Start of Entries provided
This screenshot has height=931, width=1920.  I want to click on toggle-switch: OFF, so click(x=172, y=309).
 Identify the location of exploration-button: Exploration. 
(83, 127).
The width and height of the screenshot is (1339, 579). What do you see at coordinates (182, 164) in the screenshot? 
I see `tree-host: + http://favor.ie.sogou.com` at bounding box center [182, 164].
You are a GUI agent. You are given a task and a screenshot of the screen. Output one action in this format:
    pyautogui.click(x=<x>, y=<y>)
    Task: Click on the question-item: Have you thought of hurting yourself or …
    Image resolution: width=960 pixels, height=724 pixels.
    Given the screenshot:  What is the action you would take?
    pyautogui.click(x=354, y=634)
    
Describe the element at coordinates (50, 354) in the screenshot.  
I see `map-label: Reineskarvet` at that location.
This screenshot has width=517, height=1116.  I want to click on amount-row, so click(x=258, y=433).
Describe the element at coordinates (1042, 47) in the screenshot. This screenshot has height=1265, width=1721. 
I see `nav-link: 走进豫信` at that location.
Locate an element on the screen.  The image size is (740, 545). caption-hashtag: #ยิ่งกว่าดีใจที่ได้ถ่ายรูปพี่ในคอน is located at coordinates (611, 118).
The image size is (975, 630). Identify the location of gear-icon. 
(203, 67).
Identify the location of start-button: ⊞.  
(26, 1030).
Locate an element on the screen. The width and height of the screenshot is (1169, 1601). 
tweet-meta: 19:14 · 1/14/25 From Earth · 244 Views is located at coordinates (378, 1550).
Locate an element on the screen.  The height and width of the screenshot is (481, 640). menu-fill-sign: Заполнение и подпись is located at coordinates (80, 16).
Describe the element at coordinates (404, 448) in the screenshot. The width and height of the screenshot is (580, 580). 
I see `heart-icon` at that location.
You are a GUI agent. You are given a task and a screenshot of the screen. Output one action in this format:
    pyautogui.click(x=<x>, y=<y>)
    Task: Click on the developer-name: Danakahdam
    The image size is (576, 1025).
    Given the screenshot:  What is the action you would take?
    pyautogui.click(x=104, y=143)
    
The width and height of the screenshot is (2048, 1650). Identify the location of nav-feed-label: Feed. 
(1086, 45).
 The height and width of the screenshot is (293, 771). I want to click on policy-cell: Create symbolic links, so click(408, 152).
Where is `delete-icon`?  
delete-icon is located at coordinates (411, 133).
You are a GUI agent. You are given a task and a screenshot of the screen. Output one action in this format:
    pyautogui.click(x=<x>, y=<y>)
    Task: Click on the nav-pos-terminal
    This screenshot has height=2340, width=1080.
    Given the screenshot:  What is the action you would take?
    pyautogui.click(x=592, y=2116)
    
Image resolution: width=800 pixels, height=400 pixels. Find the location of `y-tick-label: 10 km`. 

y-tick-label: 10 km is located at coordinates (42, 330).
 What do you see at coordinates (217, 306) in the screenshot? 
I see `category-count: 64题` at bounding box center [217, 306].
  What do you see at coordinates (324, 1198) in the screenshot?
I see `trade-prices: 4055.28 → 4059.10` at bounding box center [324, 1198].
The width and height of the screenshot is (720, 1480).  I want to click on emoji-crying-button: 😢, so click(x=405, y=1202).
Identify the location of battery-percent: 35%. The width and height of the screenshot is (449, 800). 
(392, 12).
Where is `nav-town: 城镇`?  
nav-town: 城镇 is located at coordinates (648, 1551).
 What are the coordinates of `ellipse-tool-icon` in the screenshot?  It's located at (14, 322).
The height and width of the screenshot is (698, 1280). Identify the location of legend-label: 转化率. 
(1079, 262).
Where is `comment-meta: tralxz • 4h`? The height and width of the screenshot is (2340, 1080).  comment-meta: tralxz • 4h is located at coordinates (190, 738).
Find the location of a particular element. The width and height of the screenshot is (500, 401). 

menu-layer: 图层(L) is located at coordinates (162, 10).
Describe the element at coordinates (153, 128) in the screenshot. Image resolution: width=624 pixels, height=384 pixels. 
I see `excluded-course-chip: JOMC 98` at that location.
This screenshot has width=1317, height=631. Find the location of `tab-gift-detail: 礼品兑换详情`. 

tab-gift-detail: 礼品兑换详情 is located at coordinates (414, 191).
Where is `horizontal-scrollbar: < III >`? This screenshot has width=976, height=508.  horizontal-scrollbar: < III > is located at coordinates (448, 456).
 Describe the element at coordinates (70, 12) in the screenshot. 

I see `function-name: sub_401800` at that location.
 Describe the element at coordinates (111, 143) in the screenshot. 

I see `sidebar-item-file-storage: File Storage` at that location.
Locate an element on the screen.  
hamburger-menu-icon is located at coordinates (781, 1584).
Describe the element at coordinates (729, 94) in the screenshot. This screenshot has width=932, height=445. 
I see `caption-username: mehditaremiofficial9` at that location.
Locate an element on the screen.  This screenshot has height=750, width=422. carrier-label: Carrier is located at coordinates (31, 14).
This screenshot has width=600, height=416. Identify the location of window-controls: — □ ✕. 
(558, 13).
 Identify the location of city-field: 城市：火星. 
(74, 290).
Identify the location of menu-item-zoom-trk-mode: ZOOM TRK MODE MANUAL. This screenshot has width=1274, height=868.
End of Entries provided
Please count the lines of the material above that contain the string "tick", and reply with that number alone.

2